> _THE TASK_
Could you copy out each of the entries below word for word, changing nothing?
>> Start RECORDS PROVIDED
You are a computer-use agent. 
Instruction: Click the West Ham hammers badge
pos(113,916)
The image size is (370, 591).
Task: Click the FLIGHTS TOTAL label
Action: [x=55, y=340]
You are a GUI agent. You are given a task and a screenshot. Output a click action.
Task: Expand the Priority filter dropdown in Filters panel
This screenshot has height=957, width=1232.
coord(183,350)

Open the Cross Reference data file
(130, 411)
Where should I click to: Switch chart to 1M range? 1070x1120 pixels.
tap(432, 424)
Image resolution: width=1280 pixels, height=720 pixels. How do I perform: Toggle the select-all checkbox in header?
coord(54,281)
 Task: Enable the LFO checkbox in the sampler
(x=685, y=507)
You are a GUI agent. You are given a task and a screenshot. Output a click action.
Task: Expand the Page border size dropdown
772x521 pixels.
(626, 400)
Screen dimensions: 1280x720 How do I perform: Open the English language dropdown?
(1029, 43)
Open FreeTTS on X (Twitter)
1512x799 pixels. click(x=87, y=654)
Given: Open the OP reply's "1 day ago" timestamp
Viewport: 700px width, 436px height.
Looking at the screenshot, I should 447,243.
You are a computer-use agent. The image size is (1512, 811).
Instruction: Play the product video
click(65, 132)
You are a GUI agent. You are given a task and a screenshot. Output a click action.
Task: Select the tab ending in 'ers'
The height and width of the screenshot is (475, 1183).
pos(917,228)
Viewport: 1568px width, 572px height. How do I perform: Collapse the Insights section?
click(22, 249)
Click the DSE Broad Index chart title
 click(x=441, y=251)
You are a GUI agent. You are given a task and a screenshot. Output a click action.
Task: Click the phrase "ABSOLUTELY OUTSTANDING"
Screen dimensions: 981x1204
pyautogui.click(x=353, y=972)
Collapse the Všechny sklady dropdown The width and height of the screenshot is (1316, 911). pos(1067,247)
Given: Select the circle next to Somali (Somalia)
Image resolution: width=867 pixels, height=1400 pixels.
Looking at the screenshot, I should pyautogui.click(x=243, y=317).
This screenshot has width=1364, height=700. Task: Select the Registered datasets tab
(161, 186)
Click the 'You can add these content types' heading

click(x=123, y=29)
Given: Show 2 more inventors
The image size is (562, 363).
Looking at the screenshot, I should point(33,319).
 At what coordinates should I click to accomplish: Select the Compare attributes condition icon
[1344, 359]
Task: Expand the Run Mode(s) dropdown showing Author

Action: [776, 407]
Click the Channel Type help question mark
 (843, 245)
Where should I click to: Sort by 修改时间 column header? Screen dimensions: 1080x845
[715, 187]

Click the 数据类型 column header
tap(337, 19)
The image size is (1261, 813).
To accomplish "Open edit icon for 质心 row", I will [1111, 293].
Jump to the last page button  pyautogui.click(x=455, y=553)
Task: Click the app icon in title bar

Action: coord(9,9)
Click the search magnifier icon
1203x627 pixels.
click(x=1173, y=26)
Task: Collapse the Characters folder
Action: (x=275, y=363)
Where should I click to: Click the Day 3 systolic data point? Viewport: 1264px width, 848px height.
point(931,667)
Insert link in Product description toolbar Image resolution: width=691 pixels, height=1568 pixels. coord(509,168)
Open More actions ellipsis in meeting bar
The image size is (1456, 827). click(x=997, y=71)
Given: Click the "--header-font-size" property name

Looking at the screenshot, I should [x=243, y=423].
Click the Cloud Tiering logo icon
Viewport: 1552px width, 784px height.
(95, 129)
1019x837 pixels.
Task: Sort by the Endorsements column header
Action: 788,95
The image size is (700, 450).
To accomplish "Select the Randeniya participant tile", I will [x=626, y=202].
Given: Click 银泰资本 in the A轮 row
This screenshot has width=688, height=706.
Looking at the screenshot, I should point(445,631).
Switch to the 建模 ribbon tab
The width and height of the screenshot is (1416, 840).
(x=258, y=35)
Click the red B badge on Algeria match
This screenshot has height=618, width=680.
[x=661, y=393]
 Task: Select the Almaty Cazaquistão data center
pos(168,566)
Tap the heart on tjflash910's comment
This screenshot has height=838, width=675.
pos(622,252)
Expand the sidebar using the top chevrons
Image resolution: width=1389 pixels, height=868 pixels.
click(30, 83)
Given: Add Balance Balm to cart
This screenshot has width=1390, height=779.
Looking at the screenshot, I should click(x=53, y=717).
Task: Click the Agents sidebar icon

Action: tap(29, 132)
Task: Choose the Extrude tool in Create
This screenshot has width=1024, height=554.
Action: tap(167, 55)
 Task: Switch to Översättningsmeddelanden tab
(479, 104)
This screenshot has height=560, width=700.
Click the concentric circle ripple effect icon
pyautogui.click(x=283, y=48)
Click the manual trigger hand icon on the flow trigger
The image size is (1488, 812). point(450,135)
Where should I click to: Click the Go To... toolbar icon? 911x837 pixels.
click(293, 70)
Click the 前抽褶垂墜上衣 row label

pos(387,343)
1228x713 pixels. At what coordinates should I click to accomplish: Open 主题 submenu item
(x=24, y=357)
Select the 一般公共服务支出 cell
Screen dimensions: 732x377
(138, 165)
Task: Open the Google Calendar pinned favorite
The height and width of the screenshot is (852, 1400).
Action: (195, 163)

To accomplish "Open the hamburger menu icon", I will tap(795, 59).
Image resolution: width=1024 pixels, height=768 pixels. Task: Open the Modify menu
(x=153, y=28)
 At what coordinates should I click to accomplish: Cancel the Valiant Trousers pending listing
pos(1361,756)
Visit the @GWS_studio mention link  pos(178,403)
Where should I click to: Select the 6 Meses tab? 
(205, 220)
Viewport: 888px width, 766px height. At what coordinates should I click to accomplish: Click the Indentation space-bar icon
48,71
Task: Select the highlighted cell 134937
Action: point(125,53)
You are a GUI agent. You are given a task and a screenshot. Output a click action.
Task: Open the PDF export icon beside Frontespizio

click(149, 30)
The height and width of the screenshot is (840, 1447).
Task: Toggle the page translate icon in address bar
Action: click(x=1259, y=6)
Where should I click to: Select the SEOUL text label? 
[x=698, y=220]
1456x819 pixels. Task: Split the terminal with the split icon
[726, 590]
>> End RECORDS PROVIDED
> _OUTPUT FOR THIS EXERCISE_
You are a computer-use agent. 
Instruction: Click the West Ham hammers badge
pos(113,916)
The image size is (370, 591).
Task: Click the FLIGHTS TOTAL label
Action: [x=55, y=340]
You are a GUI agent. You are given a task and a screenshot. Output a click action.
Task: Expand the Priority filter dropdown in Filters panel
This screenshot has height=957, width=1232.
coord(183,350)

Open the Cross Reference data file
(130, 411)
Where should I click to: Switch chart to 1M range? 1070x1120 pixels.
tap(432, 424)
Image resolution: width=1280 pixels, height=720 pixels. How do I perform: Toggle the select-all checkbox in header?
coord(54,281)
 Task: Enable the LFO checkbox in the sampler
(x=685, y=507)
You are a GUI agent. You are given a task and a screenshot. Output a click action.
Task: Expand the Page border size dropdown
772x521 pixels.
(626, 400)
Screen dimensions: 1280x720 How do I perform: Open the English language dropdown?
(1029, 43)
Open FreeTTS on X (Twitter)
1512x799 pixels. click(x=87, y=654)
Given: Open the OP reply's "1 day ago" timestamp
Viewport: 700px width, 436px height.
Looking at the screenshot, I should 447,243.
You are a computer-use agent. The image size is (1512, 811).
Instruction: Play the product video
click(65, 132)
You are a GUI agent. You are given a task and a screenshot. Output a click action.
Task: Select the tab ending in 'ers'
The height and width of the screenshot is (475, 1183).
pos(917,228)
Viewport: 1568px width, 572px height. How do I perform: Collapse the Insights section?
click(22, 249)
Click the DSE Broad Index chart title
 click(x=441, y=251)
You are a GUI agent. You are given a task and a screenshot. Output a click action.
Task: Click the phrase "ABSOLUTELY OUTSTANDING"
Screen dimensions: 981x1204
pyautogui.click(x=353, y=972)
Collapse the Všechny sklady dropdown The width and height of the screenshot is (1316, 911). pos(1067,247)
Given: Select the circle next to Somali (Somalia)
Image resolution: width=867 pixels, height=1400 pixels.
Looking at the screenshot, I should pyautogui.click(x=243, y=317).
This screenshot has width=1364, height=700. Task: Select the Registered datasets tab
(161, 186)
Click the 'You can add these content types' heading

click(x=123, y=29)
Given: Show 2 more inventors
The image size is (562, 363).
Looking at the screenshot, I should point(33,319).
 At what coordinates should I click to accomplish: Select the Compare attributes condition icon
[1344, 359]
Task: Expand the Run Mode(s) dropdown showing Author

Action: [776, 407]
Click the Channel Type help question mark
 (843, 245)
Where should I click to: Sort by 修改时间 column header? Screen dimensions: 1080x845
[715, 187]

Click the 数据类型 column header
tap(337, 19)
The image size is (1261, 813).
To accomplish "Open edit icon for 质心 row", I will [1111, 293].
Jump to the last page button  pyautogui.click(x=455, y=553)
Task: Click the app icon in title bar

Action: coord(9,9)
Click the search magnifier icon
1203x627 pixels.
click(x=1173, y=26)
Task: Collapse the Characters folder
Action: (x=275, y=363)
Where should I click to: Click the Day 3 systolic data point? Viewport: 1264px width, 848px height.
point(931,667)
Insert link in Product description toolbar Image resolution: width=691 pixels, height=1568 pixels. coord(509,168)
Open More actions ellipsis in meeting bar
The image size is (1456, 827). click(x=997, y=71)
Given: Click the "--header-font-size" property name

Looking at the screenshot, I should [x=243, y=423].
Click the Cloud Tiering logo icon
Viewport: 1552px width, 784px height.
(95, 129)
1019x837 pixels.
Task: Sort by the Endorsements column header
Action: 788,95
The image size is (700, 450).
To accomplish "Select the Randeniya participant tile", I will [x=626, y=202].
Given: Click 银泰资本 in the A轮 row
This screenshot has width=688, height=706.
Looking at the screenshot, I should point(445,631).
Switch to the 建模 ribbon tab
The width and height of the screenshot is (1416, 840).
(x=258, y=35)
Click the red B badge on Algeria match
This screenshot has height=618, width=680.
[x=661, y=393]
 Task: Select the Almaty Cazaquistão data center
pos(168,566)
Tap the heart on tjflash910's comment
This screenshot has height=838, width=675.
pos(622,252)
Expand the sidebar using the top chevrons
Image resolution: width=1389 pixels, height=868 pixels.
click(30, 83)
Given: Add Balance Balm to cart
This screenshot has width=1390, height=779.
Looking at the screenshot, I should click(x=53, y=717).
Task: Click the Agents sidebar icon

Action: tap(29, 132)
Task: Choose the Extrude tool in Create
This screenshot has width=1024, height=554.
Action: tap(167, 55)
 Task: Switch to Översättningsmeddelanden tab
(479, 104)
This screenshot has height=560, width=700.
Click the concentric circle ripple effect icon
pyautogui.click(x=283, y=48)
Click the manual trigger hand icon on the flow trigger
The image size is (1488, 812). point(450,135)
Where should I click to: Click the Go To... toolbar icon? 911x837 pixels.
click(293, 70)
Click the 前抽褶垂墜上衣 row label

pos(387,343)
1228x713 pixels. At what coordinates should I click to accomplish: Open 主题 submenu item
(x=24, y=357)
Select the 一般公共服务支出 cell
Screen dimensions: 732x377
(138, 165)
Task: Open the Google Calendar pinned favorite
The height and width of the screenshot is (852, 1400).
Action: (195, 163)

To accomplish "Open the hamburger menu icon", I will tap(795, 59).
Image resolution: width=1024 pixels, height=768 pixels. Task: Open the Modify menu
(x=153, y=28)
 At what coordinates should I click to accomplish: Cancel the Valiant Trousers pending listing
pos(1361,756)
Visit the @GWS_studio mention link  pos(178,403)
Where should I click to: Select the 6 Meses tab? 
(205, 220)
Viewport: 888px width, 766px height. At what coordinates should I click to accomplish: Click the Indentation space-bar icon
48,71
Task: Select the highlighted cell 134937
Action: point(125,53)
You are a GUI agent. You are given a task and a screenshot. Output a click action.
Task: Open the PDF export icon beside Frontespizio

click(149, 30)
The height and width of the screenshot is (840, 1447).
Task: Toggle the page translate icon in address bar
Action: click(x=1259, y=6)
Where should I click to: Select the SEOUL text label? 
[x=698, y=220]
1456x819 pixels. Task: Split the terminal with the split icon
[726, 590]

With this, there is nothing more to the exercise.